Comparison with existing literature
A study incorporating a similar design, based in palliative care in Colarado, resulted in a low uptake (21%) of the end-of-life planning tool, but high levels of engagement among the patients who did use the tool.29
A previous study was undertaken by the current study group using a similar design with 92 younger stable patients aged 40 to 70 years attending GPs for routine care.24 It demonstrated similar levels of acceptability, but higher levels of completion/partial completion (76% versus 70%) of Think Ahead and of family engagement than by older patients in the current study. A common uncertainty in end-of-life planning relates to when the best time is to commence discussions. Comparison of results from these two studies indicate higher levels of completion of Think Ahead and family engagement by younger patients. Commencing discussions earlier may therefore be better.
Implications for research and practice
The British Medical Association and the NHS acknowledge the benefits of identifying patients approaching the end of life, to address their care needs and the needs of their families.30,31 There is much policy in this area, across many health systems.32 In the current study, SPICT was helpful in prompting GPs to raise end-of-life issues systematically. Given the known inaccuracies of healthcare professionals in predicting death,33 and in recognising the clear risks of misinterpreting patients’ wishes if they are not provided with the opportunity to express their preferences,34 the approach used in this exploratory study may be useful in further studies.
The majority of participants in this study completed all or some of Think Ahead.
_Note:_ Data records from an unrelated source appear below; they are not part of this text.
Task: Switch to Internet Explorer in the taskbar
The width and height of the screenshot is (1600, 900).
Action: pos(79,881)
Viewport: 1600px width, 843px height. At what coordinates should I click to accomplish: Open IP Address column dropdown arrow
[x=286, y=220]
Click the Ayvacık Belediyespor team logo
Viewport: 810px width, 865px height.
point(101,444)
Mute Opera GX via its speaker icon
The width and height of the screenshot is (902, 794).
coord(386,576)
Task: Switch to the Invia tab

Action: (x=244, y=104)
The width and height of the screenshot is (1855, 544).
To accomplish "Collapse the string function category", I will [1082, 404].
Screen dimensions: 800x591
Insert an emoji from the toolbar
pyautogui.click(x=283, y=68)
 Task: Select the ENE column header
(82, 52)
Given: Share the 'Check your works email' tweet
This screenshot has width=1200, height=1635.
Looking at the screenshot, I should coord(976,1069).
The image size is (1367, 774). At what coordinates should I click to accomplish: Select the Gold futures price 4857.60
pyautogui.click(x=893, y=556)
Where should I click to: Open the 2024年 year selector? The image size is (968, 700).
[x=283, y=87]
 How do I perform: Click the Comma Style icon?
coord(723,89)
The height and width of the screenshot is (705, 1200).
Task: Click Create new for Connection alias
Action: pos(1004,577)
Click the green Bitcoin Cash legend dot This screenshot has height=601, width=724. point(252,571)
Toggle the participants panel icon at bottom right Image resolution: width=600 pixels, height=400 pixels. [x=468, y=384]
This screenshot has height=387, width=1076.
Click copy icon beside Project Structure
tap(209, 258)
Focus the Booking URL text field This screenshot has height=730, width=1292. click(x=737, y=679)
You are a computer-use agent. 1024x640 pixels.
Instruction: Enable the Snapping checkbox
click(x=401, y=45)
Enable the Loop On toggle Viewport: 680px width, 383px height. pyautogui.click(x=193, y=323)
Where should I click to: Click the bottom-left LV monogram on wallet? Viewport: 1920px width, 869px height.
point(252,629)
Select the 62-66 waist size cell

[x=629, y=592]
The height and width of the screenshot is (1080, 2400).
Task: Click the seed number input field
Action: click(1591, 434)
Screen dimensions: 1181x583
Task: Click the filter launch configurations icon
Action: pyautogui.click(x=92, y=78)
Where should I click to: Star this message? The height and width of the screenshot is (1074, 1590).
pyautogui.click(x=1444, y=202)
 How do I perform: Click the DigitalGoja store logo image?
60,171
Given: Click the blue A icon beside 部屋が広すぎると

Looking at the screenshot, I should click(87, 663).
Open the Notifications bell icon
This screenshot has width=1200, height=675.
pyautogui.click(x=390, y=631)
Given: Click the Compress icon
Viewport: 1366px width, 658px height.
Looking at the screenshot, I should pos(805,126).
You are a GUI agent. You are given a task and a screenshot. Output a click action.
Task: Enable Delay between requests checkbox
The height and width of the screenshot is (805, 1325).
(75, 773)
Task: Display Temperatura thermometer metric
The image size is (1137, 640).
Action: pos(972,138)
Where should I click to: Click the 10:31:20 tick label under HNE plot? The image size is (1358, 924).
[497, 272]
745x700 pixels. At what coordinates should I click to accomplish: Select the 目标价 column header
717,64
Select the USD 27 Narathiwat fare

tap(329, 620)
Despite known concerns of GPs about raising end-of-life preferences,6 most participants were not upset by Think Ahead, while many found it useful and indicated that Think Ahead should be distributed more widely.
Results from this exploratory study, using two inexpensive tools relevant to end-of-life planning, provide direction on how further progress might be made, in what remains a challenging but important area for patients and GPs.
Acknowledgments
Thanks to patients, family members, colleagues in participating practices, and the Irish Hospice Foundation.
Funding
None.
Ethical approval
Ethical approval was obtained from the Trinity College Dublin (TCD) Health & Safety Executive GP Training Scheme Ethics Committee.
Provenance
Freely submitted; externally peer reviewed.
Competing interests
The authors have declared no competing interests.